Carthamus tinctorius L. Extract ameliorates cerebral ischemia-reperfusion injury in rats by regulating matrix metalloproteinases and apoptosis

Abstract

We investigate the protective effect of Carthamus tinctorius L. (CTL, also known as Honghua in China or Safflower) on cerebral ischemia-reperfusion and explored the possible mechanisms on regulating apoptosis and matrix metalloproteinases (MMPs). High-performance liquid chromatography method with diode array detection analysis was established to analyze the components of CTL. Middle cerebral artery occlusion rats model was established to evaluate Neurological Function Score and hematoxylin-eosin staining, as well as triphenyltetrazolium was used to examine the infarction area ratio. Transferase-mediated dUTP nick-end labeling was performed for the apoptosis.

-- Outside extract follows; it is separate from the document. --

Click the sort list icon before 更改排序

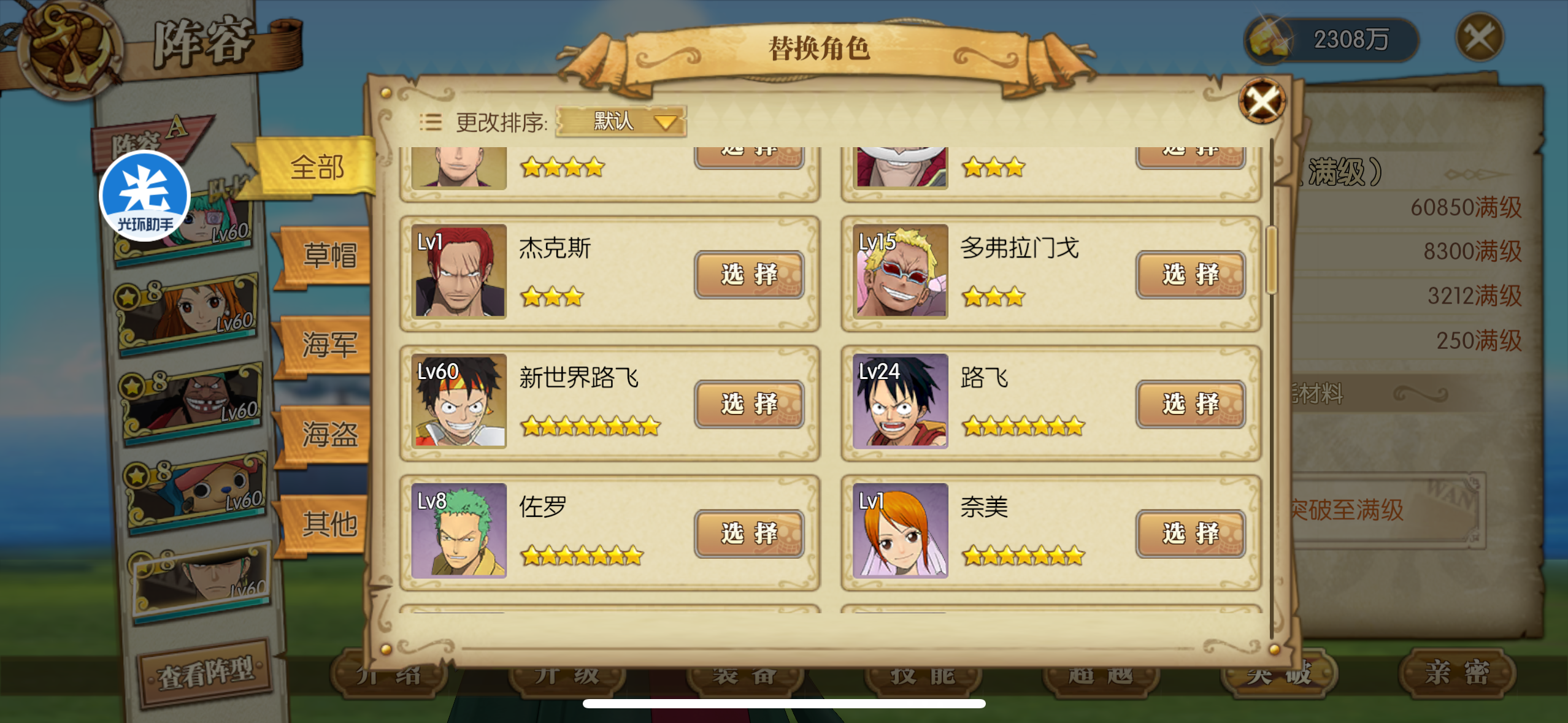430,122
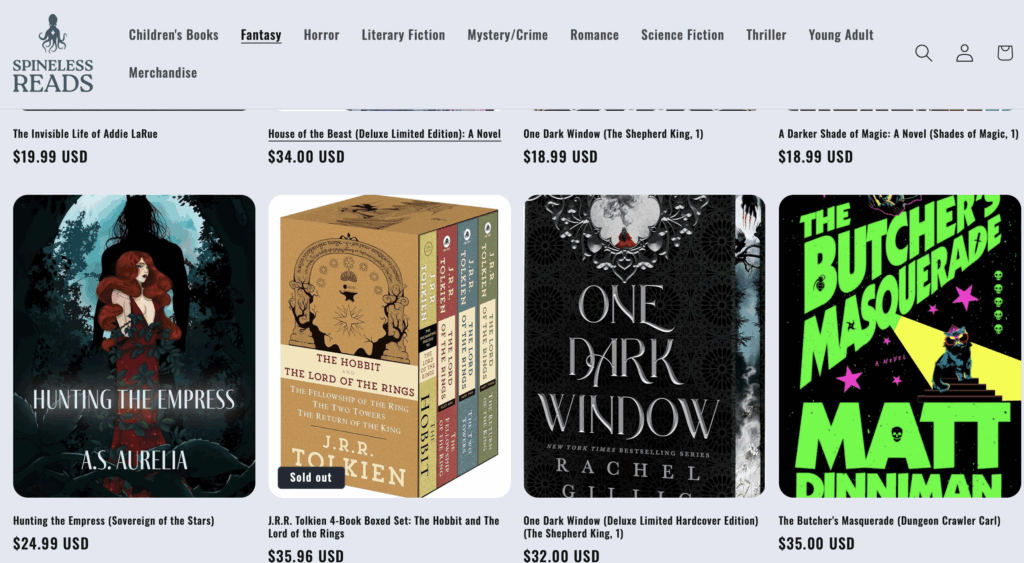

Apoptosis-related factors, including B-cell lymphoma-2 (Bcl-2), Bax and Caspase3, and MMPs-related MMP2, MMP9, tissue inhibitor of metalloproteinases 1 (TIMP1) in ischemic brain, were assayed by Western blot, reverse transcription polymerase chain reaction, and immunohistochemistry. The data showed that CTL (2, 4 g crude drug/kg/d) treatment could significantly reduce the ischemic damage in brain tissue and improve a significant neurological function score. In addition, CTL could also attenuate apoptosis degree of brain tissues and regulate Bcl-2, Bax, and Caspase 3 and also have a significant decrease on MMP-9 expression, followed by a significant increase of TIMP1 protein expression. These findings indicated that regulation of CTL on apoptosis and MMPs contributed to its protective effect on ischemia/reperfusion injury.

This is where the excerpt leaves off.